Your current grade in the COMPLETED portion of the class is 81.69% — a B-.

Note: This is your grade on the 65% of class material that's been graded so far. The final exam (35%) hasn't been taken yet, which is where 'what do I need on the final' comes in.

Calculating what you need on the final exam

To figure out what score you need on the final exam to hit a target grade:

Required final score = (Target grade − (Current grade × (1 − Final weight))) ÷ Final weight

In plain English:

  1. Subtract from your target grade the contribution your current grade already makes
  2. Divide what's left by the final exam's weight

WORKED EXAMPLE:

  • Current grade: 81.69% (from above example)
  • Final exam weight: 35% (0.35)
  • Target final grade: B+ = 87%
  • STEP 1: Calculate current grade's contribution: 81.69 × (1 − 0.35) = 81.69 × 0.65 = 53.10
  • STEP 2: Subtract from target: 87 − 53.10 = 33.90
  • STEP 3: Divide by final exam weight: 33.90 ÷ 0.35 = 96.86%

You need a 96.86% on the final to get a B+ overall.
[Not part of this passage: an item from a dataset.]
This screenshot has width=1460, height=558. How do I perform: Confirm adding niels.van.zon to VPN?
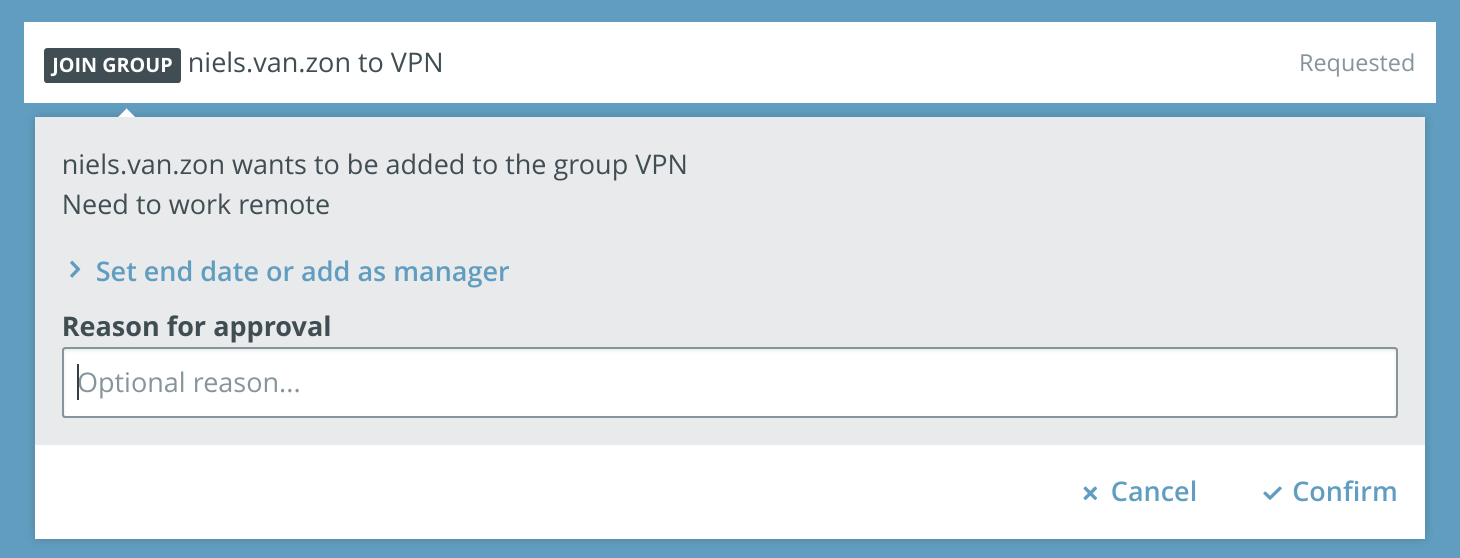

That's a very high target — if it's not realistic, you may need to set a lower target grade or work hard on remaining assignments to boost your current grade before the final.

Use our final grade calculator to skip the math and explore multiple target scenarios.

Letter grade conversion table

PercentageLetter Grade
97-100%A+
93-96%A
90-92%A-
87-89%B+
83-86%B
80-82%B-
77-79%C+
73-76%C
70-72%C-
67-69%D+
65-66%D
60-64%D-
Below 60%F

Note: Some schools use a 10-point scale instead (90-100% = A, 80-89% = B, 70-79% = C, 60-69% = D, below 60% = F). Always check your school's specific grading scale.

What if my weights don't add to 100%?

Mid-semester, your completed weights won't total 100% — that's normal. The calculation still works using the weights you HAVE completed:

EXAMPLE: You've completed assignments worth 65% of your final grade (homework, quizzes, midterm). Your current grade reflects ONLY that 65%, not the full 100%.

The 'completed grade' you calculate is a snapshot of how you're doing in the graded material so far. Your final overall grade depends on how you do in the remaining 35% (the final exam, in this case).

This is why the 'what do I need on the final' calculation is so useful — it tells you what's still possible based on remaining assignment weights.

Common grade calculation mistakes

Six errors that throw off grade calculations:

  1. CONFUSING POINTS WITH PERCENTAGES. If you have '18 out of 20' on a homework, that's 90% — not 18%. Convert to percentage first, then weight.
  2. ADDING WEIGHTS THAT DON'T SUM TO 100%. If your category weights total 95% or 105%, double-check the syllabus. It often means you missed a category or mis-recorded a weight.
  3. AVERAGING ASSIGNMENT GRADES WITHIN A WEIGHTED CATEGORY. If homework is worth 20% and you have 5 homework assignments, first AVERAGE the 5 homework grades to get one homework percentage, then weight THAT single percentage by 20%. Don't weight each individual homework by 4% (5 × 4% = 20%) — that's a different calculation.
  4. IGNORING EXTRA CREDIT INCORRECTLY. Extra credit usually adds to your category score (e.g., +5 points to your homework total), not as a separate category. Check your syllabus for specifics.
  5. TREATING DROPPED LOWEST SCORES INCORRECTLY. If your professor drops your lowest quiz, EXCLUDE that quiz from your quiz average calculation. Don't include it then 'subtract it later.'
  6. MISSING THE WEIGHT DENOMINATOR. When weights don't sum to 100% (mid-semester), you must divide by the sum of weights you HAVE completed, not by 100%. Otherwise your current grade looks artificially low.